Nevada man charged with threatening state election worker
Almost all of the threats have been inspired by Trump’s relentless false claims that the 2020 vote was rigged against him, Reuters found
U.S. federal agents arrested a Nevada man for threatening a state election worker last year and telling her that she was going to f------ die for stealing the 2020 presidential election from Donald Trump, the Justice Department said on Thursday, the second arrest in a week by its election threats task force.
Gjergi Luke Juncaj, 50, of Las Vegas was taken into custody on Wednesday and appeared in federal court in Nevada on Thursday, charged with four counts of making threatening phone calls, the Justice Department said in a statement. If convicted, he faces a maximum penalty of two years in prison on each count.
The Justice Department’s election threats task force was announced last June, shortly after Reuters published the first in a series of investigative reports that have documented more than 850 threats and menacing messages to U.S. election workers, including about 100 legal experts say could be prosecuted under federal law. Almost all of the threats have been inspired by Trump’s relentless false claims that the 2020 vote was rigged against him, Reuters found.
Justice Department officials say they are now investigating dozens of similar cases. The task force revealed its first arrest on Jan. 21, when it charged a Texas man with making violent threats against Georgia election and government officials. Prosecutors accused Chad Christopher Stark of posting a Craigslist message on Jan. 5, 2021, entitled, “Georgia Patriots it’s time to kill.” Reuters couldn’t reach Stark, who will appear in court on Feb. 4.
Juncaj’s threats against Staci McElyea, a worker in the Nevada Secretary of State’s Office, were first revealed in a Reuters investigation published on Sept. 8. The story detailed how Juncaj repeatedly told McElyea that she and her colleagues would be killed, according to her documentation of the calls, which were made on Jan. 7, 2021.
After the threats, McElyea, a former U.S. Marine, called the Nevada Capitol Patrol and sent the state police agency a transcript of the calls, Reuters previously reported. An officer contacted the man, whom police would later identify as Juncaj.
Despite Juncaj’s multiple threatening calls, state police decided not to charge Juncaj, Reuters found. State detectives concluded that Juncaj’s threats were protected political speech and not criminal, because the suspect merely said he wished election workers would die, according to a summary of the case.
The Reuters report, however, contradicted the detective’s assessment. McElyea’s transcripts of the calls show that the man repeatedly told her she and her colleagues would be killed. “This is what you’re going to f------ get from now on,” her transcript quotes the caller as saying. “You’re all going to f------ die, and it is what you deserve.”
Juncaj could not immediately be reached for comment on Thursday. He told Reuters in an interview for the September report that he didn’t threaten anybody.
Following the Reuters story, the Federal Bureau of Investigation opened an investigation into Juncaj, according to a Nevada state government source.

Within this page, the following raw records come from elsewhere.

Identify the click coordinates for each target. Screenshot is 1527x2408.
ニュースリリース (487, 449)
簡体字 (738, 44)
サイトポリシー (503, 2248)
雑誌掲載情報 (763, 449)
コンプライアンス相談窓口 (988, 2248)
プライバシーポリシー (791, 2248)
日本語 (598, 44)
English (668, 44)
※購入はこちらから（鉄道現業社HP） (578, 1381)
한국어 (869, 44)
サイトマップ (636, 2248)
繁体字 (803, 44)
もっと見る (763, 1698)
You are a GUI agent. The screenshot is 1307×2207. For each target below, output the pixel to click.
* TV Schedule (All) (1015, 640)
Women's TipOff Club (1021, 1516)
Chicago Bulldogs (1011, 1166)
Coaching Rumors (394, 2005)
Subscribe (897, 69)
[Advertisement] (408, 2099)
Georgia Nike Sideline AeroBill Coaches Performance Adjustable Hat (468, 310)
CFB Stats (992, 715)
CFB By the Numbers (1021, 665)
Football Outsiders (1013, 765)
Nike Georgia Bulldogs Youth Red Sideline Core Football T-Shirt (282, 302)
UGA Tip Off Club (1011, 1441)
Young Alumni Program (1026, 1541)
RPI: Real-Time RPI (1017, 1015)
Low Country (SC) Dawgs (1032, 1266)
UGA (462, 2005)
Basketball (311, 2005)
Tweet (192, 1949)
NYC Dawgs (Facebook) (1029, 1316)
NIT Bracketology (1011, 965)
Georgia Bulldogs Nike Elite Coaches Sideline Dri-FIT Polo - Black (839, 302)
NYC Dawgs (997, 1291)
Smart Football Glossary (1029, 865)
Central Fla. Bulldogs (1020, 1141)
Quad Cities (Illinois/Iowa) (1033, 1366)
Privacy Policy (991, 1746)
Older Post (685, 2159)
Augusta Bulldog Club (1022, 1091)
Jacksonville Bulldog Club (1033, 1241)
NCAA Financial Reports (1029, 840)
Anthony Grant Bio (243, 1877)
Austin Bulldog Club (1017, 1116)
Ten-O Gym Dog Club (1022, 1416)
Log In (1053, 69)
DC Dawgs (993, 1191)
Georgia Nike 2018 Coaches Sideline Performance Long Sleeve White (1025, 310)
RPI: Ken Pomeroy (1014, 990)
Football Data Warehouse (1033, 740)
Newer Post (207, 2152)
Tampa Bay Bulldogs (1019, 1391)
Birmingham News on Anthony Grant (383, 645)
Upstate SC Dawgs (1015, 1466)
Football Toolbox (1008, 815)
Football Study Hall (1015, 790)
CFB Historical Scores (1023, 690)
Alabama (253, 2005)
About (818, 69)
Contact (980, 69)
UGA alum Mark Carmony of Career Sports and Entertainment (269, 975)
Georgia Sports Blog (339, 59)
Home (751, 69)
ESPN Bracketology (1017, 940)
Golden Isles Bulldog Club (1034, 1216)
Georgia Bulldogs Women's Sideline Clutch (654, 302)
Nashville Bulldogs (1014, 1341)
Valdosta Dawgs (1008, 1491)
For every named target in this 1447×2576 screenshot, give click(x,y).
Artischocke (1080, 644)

The indictment is the task force’s second case and the third known federal charge overall for threatening election workers since the 2020 vote. In December 2020, federal prosecutors charged a New Hampshire woman with threatening a Michigan official.
Federal authorities are also investigating an anonymous man who threatened Vermont officials, local law enforcement sources familiar with the probe told Reuters. That man’s threats were featured in a November Reuters investigation. In response to that report, Vermont lawmakers are considering new legislation to make it easier to prosecute people who threaten election officials.
Election officials all over the country are being threatened and harassed, and those engaging in this domestic terrorism must be held accountable, said David Becker, executive director of the nonpartisan Center for Election Innovation and Research.